# What is IaC?

***

## **Infrastructure as Code (IaC): A Deep but Practical Overview**

Infrastructure as Code (IaC) is the practice of managing and provisioning infrastructure using machine-readable configuration files rather than manual processes or GUI consoles. For modern data engineering and cloud workflows, IaC is the backbone that makes cloud resources predictable, repeatable, and automatable.

***

### **Why IaC Exists: Historical Context**

IaC stems from configuration management ideas from the 1970s–1980s (think **CFEngine → Puppet/Chef → Terraform/CloudFormation**).
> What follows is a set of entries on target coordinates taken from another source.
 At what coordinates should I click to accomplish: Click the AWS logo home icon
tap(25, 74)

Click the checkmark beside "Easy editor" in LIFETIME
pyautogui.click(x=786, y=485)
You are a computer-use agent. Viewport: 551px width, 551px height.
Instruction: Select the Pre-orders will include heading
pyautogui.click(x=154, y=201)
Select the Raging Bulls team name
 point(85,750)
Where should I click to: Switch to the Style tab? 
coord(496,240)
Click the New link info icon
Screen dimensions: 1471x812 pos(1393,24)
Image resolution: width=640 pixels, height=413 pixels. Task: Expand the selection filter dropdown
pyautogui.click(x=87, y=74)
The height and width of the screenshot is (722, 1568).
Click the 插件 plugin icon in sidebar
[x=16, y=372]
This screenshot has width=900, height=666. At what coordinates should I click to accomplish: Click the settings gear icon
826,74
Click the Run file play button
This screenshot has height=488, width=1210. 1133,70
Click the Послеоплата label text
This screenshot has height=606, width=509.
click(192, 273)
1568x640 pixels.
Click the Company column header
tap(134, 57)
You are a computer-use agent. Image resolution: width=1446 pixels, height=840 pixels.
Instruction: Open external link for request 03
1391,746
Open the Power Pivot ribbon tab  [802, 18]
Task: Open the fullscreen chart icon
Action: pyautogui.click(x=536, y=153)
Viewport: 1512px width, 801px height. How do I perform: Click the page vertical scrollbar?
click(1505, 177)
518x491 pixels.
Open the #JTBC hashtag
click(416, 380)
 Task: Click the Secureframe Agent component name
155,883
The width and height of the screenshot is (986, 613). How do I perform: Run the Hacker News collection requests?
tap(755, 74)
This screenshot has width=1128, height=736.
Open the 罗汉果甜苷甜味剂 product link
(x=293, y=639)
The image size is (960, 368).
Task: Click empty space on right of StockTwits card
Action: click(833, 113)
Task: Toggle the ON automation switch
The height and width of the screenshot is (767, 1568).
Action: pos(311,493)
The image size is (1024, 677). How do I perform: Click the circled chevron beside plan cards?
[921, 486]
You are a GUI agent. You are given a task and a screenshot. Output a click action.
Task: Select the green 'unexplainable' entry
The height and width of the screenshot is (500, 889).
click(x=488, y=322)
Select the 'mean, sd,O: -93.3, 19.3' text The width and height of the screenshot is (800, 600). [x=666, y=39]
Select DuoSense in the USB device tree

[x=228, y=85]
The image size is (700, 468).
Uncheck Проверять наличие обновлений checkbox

The evolution is:

1. **Early Configuration Management (CM)**
   * Tools like **RCS**, **CFEngine**, later **Puppet** and **Chef** automated software installs and OS configuration.
   * Still required someone to provision VMs/servers manually.
2. **Cloud Era**
   * Clouds (AWS/GCP/Azure) introduced highly programmable APIs.
   * This shifted the focus from configuring machines → **creating infrastructure itself programmatically**.
3. **Modern IaC**
   * Tools like **Terraform**, **CloudFormation**, **Pulumi**, **Crossplane**, and **CDK** allow teams to create entire systems (VPCs, clusters, IAM, pipelines) via code.

***

### **What IaC Actually Does**

IaC formalizes infrastructure the same way source code formalizes application logic.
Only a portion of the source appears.